Forest County wildlife conservation officer Daniel Schmidt found the hurt bird along the edge of the road near German Hill in Tionesta.
Angelo said the center had received a message on its machine about the bird, but that the caller left no callback information.
It turns out the Game Commission had also received calls and was out looking for the eagle, Angelo said.
Angelo said she was pleasantly surprised that were no fractures.
She said, in her 17 years of rehabbing, when a bird’s feathers are twisted like that it usually indicates a broken wing or other more severe trauma.
“Those feathers are a couple of feet long and are very stiff,” Angelo said.
When they get twisted like that they just don’t go right back into place, she said.
Angelo guessed that the eagle could have possibly been rolled by a car or have gotten into a fight with another eagle.
She said, “We’ll never know,” because the eagle isn’t talking.
Angelo estimated the eagle’s age to be near or more than 5 years old. She said eagles don’t get their full white head and tail until they are 5 years of age.
After that, it is difficult to guess their age unless the bird has been banded, she said.
The eagle now sports a bright pink bandage around his wing, which he will be wearing for a week or two, Angelo said.
The wrapping will provide some support for the wing until it goes back into place, she added.
The bird was placed on an approved pain reliever and anti-inflammatory medication for a few days, Angelo said.
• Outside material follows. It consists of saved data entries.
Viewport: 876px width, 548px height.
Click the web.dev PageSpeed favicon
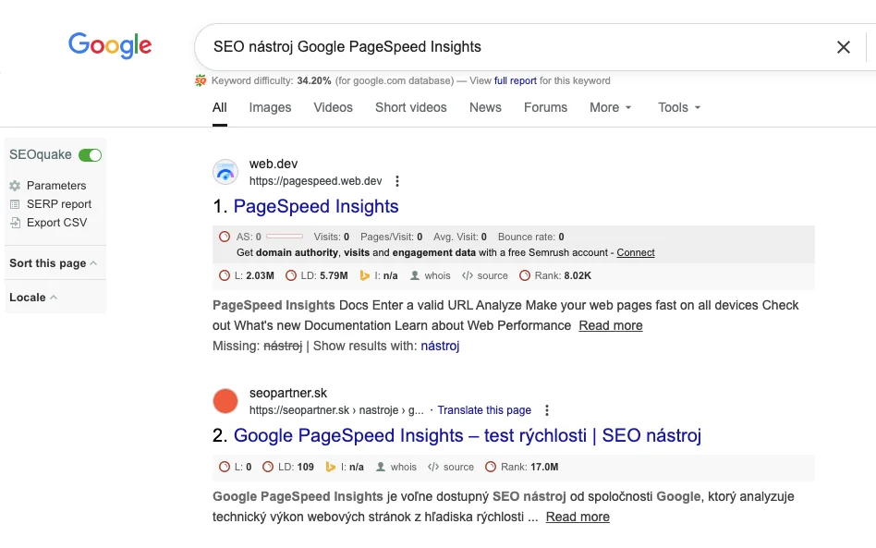pyautogui.click(x=225, y=172)
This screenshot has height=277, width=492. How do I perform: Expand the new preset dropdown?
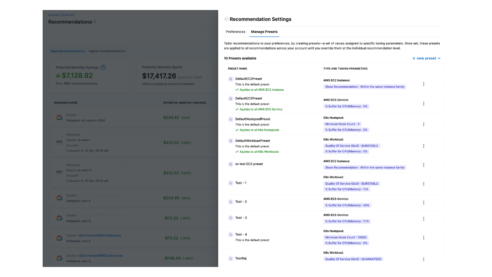(x=426, y=58)
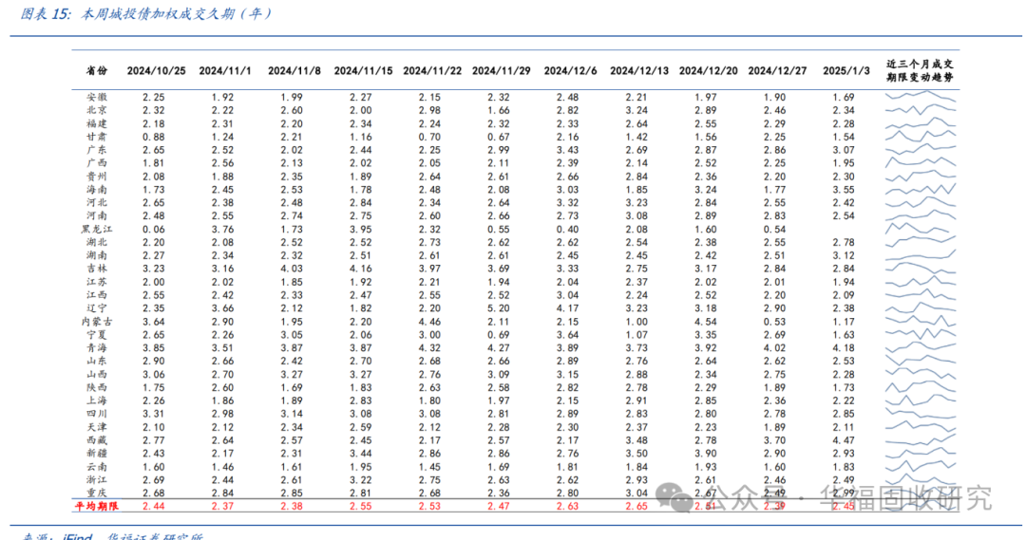The width and height of the screenshot is (1026, 540).
Task: Click the 2025/1/3 column header
Action: coord(846,71)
She said the eagle was underweight due to its inability to fly. She speculated he could only get the food he was able to scavenge for.
She said he was a little more than 6 pounds when he arrived and that a healthy weight for a bird of that size should be about 8 to 12 pounds.
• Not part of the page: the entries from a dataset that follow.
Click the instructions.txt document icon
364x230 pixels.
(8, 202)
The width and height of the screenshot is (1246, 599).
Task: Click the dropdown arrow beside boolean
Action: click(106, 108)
He will enjoy meals fit for our national symbol – frozen rodents and fish.
Angelo said she will vary his diet from day to day as the eagle wouldn’t be eating the exact same meal every day in the wild.
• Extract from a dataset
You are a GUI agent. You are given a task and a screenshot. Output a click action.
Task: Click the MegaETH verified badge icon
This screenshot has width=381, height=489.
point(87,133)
She estimated it would take a month or two to get the eagle back up to a healthy weight. She said the process would take time, as going too fast could actually make the eagle sick.
After he’s back up to a healthy weight, it will be off to various flight enclosures at the center for the eagle, according to Angelo.
He’ll start off in a small enclosure and then get moved to the larger enclosure where he can fully stretch his wings, she said.
Then when the time is right, “He’ll go right back to where he was found,” Angelo said.
She added he may have a mate or nest in the Tionesta area to return to.
In the event that a bird can’t be released into the wild, the center tries to find placement for it in an educational setting such as zoos or other facilities, Angelo said.
Angelo said she has to been state and federally licensed to care for eagles and that the vet signed to her permit is Palumbo.
“She’s fantastic,” Angelo said of Palumbo and that Palumbo is very experienced with birds of prey.
It all adds up
Angelo and her husband, Robert, have operated Skye’s Spirit since 1998. The center is a registered non-profit.
The center is not state or federally funded and relies on donations to operate.
Costs can quickly mount with feed bills and medical costs.
Angelo estimated the eagle’s feeding cost at $10 to $15 a day. And since he is expected to stay for a few months, the bills can quickly add up and that doesn’t even include the eagle’s medical costs.
Donations can be made to Skye’s Spirit Wildlife Rehabilitation Center, 889 Farren Surrena Road, Harrisville, 16038. People can donate online at www.skyes-spirit.com.
Busy baby season
Meanwhile, in addition to caring for the eagle the Angelos have their hands full caring for many new spring arrivals.
Maryjane Angelo said she’s rehabbing several young squirrels and fully expected to be inundated in the coming weeks with baby birds, rabbits, opossums and fawns.
The center takes most animals with the exception of raccoons, skunks, coyotes, foxes and groundhogs. These animals are considered rabies vector species and the center is not permitted to take them.
Angelo said the best thing to do for young animals – if they are not injured – is to leave them alone.
For baby birds whose nest maybe displaced, she advised placing the nest back into the crook of a tree.
She said it is an old wives’ tale that animal mothers will not return if their young has been handled by a human.
“Human scent is everywhere,” she said. “The young will not abandoned by us touching them.”
The center’s answering message gives advice to those who may find themselves in need of its services. It advised callers to wear gloves and place the animals in a box until they can be transported. The center can be reached by calling (814) 786-9677.
Angelo advised people against trying to feed the animals until they can get them to the center.
She said most times well-meaning intentions can actually make the problem worse for the animals.
Angelo said the important thing is to get the animals to the center so they can get the proper treatment, but that people must schedule a time to arrive at the center with animals.
And what does Angelo get from all of her animal-helping efforts.
“Not even a thank you,” she said with a laugh. “When they’re released, they don’t even look back.”